REQUIRED ACTION ▸
All entries below are to be set down again, identical to the source.

MATERIALS PROVIDED ▸
----
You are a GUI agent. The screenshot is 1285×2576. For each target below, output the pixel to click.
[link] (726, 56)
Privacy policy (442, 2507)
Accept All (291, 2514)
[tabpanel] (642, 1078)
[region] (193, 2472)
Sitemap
----
RESULT OF THIS EXERCISE ▸
You are a GUI agent. The screenshot is 1285×2576. For each target below, output the pixel to click.
[link] (726, 56)
Privacy policy (442, 2507)
Accept All (291, 2514)
[tabpanel] (642, 1078)
[region] (193, 2472)
Sitemap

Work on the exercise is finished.